Thoughts on Browns Trade for Osweiler

Its been a big two days of free agency and there are plenty of things to discuss, but I wanted to take a little chance today to talk about the very surprising Browns trade for Brock Osweiler. Im a bit late to the party on this one but with the volume of contracts coming in I haven’t had the time to really talk much about the news, but this was the one I found the most interesting. This was something I had spoken about on the podcast a bit and answered in some Twitter Q&A that the only way to move his salary was to give up a draft pick (I assumed a 1 at the time) but doubted anyone would seriously do that. So I was surprised as anyone to see the Browns agree to basically acquire a 3rd rounder for taking on a bad contract. Now they supposedly would like to pay some of his salary and flip him for another draft choice, which I think also seems unlikely, but you never know. So let’s explore the concepts behind this trade.

While I believe this is the first time that anyone has so overtly traded cap room for a draft pick, this concept is not exclusive to this trade. In the past those spots were reserved for draft choices who turned out to be busts that were signed to large contracts with no NFL track record. Unless the player was JaMarcus Russell level bad you could often find someone to take a flier on a player as long as you made it cheap enough by paying almost all of the players remaining guaranteed salary.

Ive been on the record before that I think Osweiler’s market value is around $3-4 million and maybe a touch higher if you moved him to a QB starved team, which the Browns certainly are. Those teams know that the upside is limited but there is at least some chance of a change of scenery working out. As long as the price is below market it may be worth a chance. Here is how a normal trade for an Osweiler would have worked out

Texans Trade: Brock Osweiler

Browns Trade: conditional 7th round pick and $2.5 million in cash

Basically what would have happened is that the Browns would relieve the Texans of about $2.5M of the sunk cost and give them a 7th round pick to make the trade official. This is still basically a trade for cash its just that the cash is considered the value of the player.

But in this trade they agreed to take on the entire sunk cost and asked for something in return which is different. The actual trade worked out as:

Texans Trade: Brock Osweiler, 6th round pick, 2nd round pick in 2018

Browns Trade: 4th round pick and $16 million in cash

So if we cancel out the constants we would get the following

Texans Trade: 6th round pick, 2nd round pick in 2018, conditional 7th pick

Browns Trade: 4th round pick and $14.5 million in cash

While Im not the biggest believer in the traditional draft value chart if we slot in the Texans trading the 64th pick, 188th pick, and the last pick in the draft  they gave up 288.2 points and received 35 points back, giving the Browns a net gain of 253 points. Basically it boils down to paying $14.5 million for an early 3rd round draft pick. That seems pretty excessive.

Granted the Browns have a ton of cap room and maybe they see this as the only way to get better but there are probably more creative and cheaper ways to get a 3rd round draft pick.

> **SOURCE EXCERPT**:
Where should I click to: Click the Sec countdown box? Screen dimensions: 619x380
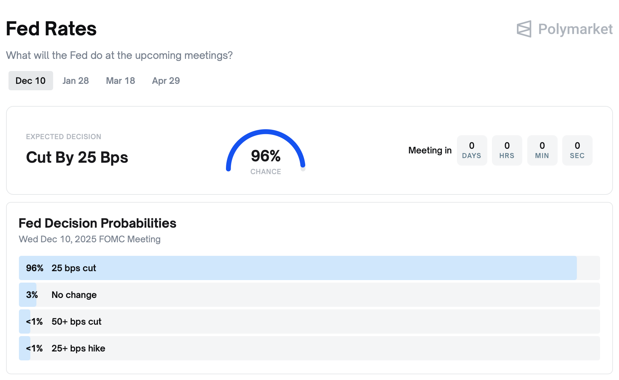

> **TASK LIST**:
1. Answer these from the Osweiler trade post, please:
(a) What market value does the author estimate for Osweiler?
(b) In the actual trade, which picks did the Texans send along with Osweiler?
(c) Using the draft value chart, what net gain in points does the author give the Browns?
2. According to the Osweiler trade post, why does the deal boil down to the Browns paying $14.5 million for an early 3rd round pick? Answer in one to three sentences.

> **RESULTS FOR THE EXERCISE**:
1.
(a) Around $3-4 million, maybe a touch higher with a QB-starved team.
(b) A 6th round pick and a 2nd round pick in 2018.
(c) 253 points.

2. Once the amounts a normal trade would have involved are canceled out, the Browns give a 4th round pick and $14.5 million, while the Texans give the 64th pick, the 188th pick and the last pick in the draft. On the draft value chart, that's 288.2 points given up against 35 received, a net gain of 253 points for the Browns, which is about the value of an early 3rd round pick.